FeatureImportance = pd.DataFrame(Features, columns = ['Feature'])
FeatureImportance['Score'] = importance
FeatureImportance = FeatureImportance.sort_values(by=['Score']).style.background_gradient(cmap=cm)
FeatureImportance

### Logistic ML Model Takeaways

* The most important features to determine if a customer will leave the bank or not are: Total Transaction Counts, Marital Status, Total Amount Change Quarter over Quarter, Total Relationships with Bank, and Total Count of Transactions Quarter over Quarter

* Our logistic model can accurately predict if a customer will leave the bank ~90% of the time.
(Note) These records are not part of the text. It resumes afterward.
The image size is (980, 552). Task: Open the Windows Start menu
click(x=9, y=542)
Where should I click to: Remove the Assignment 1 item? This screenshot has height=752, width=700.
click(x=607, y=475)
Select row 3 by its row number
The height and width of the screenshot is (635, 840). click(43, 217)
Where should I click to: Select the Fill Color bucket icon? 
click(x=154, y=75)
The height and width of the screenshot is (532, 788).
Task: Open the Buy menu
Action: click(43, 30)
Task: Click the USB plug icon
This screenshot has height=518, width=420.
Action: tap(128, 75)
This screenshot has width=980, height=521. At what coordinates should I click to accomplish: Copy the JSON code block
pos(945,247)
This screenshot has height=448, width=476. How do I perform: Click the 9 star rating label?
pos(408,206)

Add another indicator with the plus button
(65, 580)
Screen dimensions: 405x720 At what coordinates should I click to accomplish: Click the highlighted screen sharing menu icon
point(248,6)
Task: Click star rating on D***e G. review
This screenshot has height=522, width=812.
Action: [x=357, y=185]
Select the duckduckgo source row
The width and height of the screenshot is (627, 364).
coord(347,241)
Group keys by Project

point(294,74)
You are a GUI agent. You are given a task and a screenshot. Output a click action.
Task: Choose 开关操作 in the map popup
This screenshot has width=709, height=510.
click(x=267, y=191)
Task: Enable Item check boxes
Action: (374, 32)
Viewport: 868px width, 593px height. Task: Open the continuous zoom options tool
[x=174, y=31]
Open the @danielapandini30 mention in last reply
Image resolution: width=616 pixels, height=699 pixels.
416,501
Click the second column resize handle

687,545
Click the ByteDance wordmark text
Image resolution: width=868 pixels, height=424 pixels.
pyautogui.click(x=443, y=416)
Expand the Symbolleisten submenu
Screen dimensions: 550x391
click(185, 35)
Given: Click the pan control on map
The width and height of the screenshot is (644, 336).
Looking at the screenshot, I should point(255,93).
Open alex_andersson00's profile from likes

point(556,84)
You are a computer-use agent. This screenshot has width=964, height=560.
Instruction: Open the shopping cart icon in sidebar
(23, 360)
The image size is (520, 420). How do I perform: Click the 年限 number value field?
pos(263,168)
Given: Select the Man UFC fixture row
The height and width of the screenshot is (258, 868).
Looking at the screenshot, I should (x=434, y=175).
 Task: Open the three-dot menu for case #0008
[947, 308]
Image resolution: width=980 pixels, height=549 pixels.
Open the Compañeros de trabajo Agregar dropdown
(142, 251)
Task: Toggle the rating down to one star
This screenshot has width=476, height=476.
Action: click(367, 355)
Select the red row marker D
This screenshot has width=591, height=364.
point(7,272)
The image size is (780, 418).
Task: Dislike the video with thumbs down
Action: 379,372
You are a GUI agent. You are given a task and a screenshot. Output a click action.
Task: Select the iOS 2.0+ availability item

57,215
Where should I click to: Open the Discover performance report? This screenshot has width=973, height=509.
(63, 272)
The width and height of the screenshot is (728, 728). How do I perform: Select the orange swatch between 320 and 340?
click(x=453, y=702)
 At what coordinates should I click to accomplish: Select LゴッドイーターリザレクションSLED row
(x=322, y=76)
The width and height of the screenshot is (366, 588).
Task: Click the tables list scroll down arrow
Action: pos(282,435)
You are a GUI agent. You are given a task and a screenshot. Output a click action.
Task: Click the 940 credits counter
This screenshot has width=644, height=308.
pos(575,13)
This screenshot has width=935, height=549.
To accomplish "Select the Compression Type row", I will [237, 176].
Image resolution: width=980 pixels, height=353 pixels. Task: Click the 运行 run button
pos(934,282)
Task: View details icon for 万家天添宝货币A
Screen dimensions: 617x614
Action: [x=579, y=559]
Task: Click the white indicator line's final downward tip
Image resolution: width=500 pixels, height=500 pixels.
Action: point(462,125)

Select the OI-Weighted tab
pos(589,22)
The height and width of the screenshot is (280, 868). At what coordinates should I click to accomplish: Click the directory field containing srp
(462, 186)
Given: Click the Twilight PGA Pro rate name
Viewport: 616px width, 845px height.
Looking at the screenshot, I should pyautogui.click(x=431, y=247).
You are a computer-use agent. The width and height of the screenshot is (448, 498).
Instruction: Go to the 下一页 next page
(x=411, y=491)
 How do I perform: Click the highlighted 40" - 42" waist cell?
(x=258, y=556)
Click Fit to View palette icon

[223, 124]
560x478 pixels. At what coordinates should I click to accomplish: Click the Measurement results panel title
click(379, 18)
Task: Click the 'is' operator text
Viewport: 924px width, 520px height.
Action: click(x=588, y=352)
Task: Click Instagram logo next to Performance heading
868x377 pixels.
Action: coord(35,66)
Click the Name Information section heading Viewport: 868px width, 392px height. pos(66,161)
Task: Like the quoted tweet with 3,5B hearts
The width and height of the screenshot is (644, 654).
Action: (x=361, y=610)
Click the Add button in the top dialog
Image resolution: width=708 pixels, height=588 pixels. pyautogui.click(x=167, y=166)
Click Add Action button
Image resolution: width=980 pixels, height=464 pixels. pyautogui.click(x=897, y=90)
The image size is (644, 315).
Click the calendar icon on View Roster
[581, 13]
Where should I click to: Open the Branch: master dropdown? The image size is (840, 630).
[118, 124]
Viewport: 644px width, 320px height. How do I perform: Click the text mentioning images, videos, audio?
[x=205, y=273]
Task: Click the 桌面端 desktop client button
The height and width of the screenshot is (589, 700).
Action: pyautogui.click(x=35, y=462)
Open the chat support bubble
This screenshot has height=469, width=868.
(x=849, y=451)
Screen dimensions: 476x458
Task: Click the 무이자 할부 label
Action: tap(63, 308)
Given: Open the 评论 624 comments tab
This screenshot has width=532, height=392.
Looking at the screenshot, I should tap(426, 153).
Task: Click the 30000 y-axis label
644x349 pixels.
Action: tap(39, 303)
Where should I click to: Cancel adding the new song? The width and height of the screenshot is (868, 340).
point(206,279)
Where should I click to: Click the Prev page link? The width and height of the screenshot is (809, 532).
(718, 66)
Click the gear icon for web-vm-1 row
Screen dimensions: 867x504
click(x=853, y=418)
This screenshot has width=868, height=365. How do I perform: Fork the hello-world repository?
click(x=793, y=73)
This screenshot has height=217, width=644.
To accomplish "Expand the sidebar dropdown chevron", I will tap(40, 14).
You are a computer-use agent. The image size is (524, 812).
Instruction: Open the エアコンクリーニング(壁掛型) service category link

# Random Forest Machine Learning Model

In [None]:
# Import Packages for ML Tool
from sklearn.ensemble import RandomForestClassifier

In [None]:
# Run a Random Forest Classifier and fit the dataset to the model
RF = RandomForestClassifier(n_estimators=20, random_state=0)
RF.fit(x_train,y_train)
y_predRF = RF.predict(x_test)

In [None]:
# Build a confusion matrix, which will provide insights into the accuracy of the model. 
confusion_matrixRF = pd.crosstab(y_test, y_predRF, rownames=['Actual'], colnames=['Predicted'])
print(confusion_matrixRF)
print('Accuracy: ',metrics.accuracy_score(y_test, y_predRF))
plt.show()

### Feature Importance

In [None]:
Features = ['Customer_Age', 'Dependent_count', 'Months_on_book', 'Total_Relationship_Count', 'Months_Inactive_12_mon', 'Contacts_Count_12_mon', 'Credit_Limit', 'Total_Revolving_Bal', 'Avg_Open_To_Buy', 'Total_Amt_Chng_Q4_Q1', 'Total_Trans_Amt', 'Total_Trans_Ct', 'Total_Ct_Chng_Q4_Q1', 'Avg_Utilization_Ratio', 'Gender_Num', 'Income_Category_Num', 'Marital_Status_Num', 'Education_Level_Num', 'Card_Category_Num']

importanceRF = RF.feature_importances_
importanceRF

cm = sns.light_palette("green", as_cmap=True)

FeatureImportanceRF = pd.DataFrame(Features, columns = ['Feature'])
FeatureImportanceRF['Score'] = importanceRF
FeatureImportanceRF = FeatureImportanceRF.sort_values(by=['Score']).style.background_gradient(cmap=cm)
FeatureImportanceRF

### Random Forest ML Model Takeaways

* The most important features to determine if a customer will leave the bank or not are: Total Transaction Counts, Total Transaction Amount, and Total Revolving Balance. 

* Our random forest model can accurately predict if a customer will leave the bank ~95% of the time.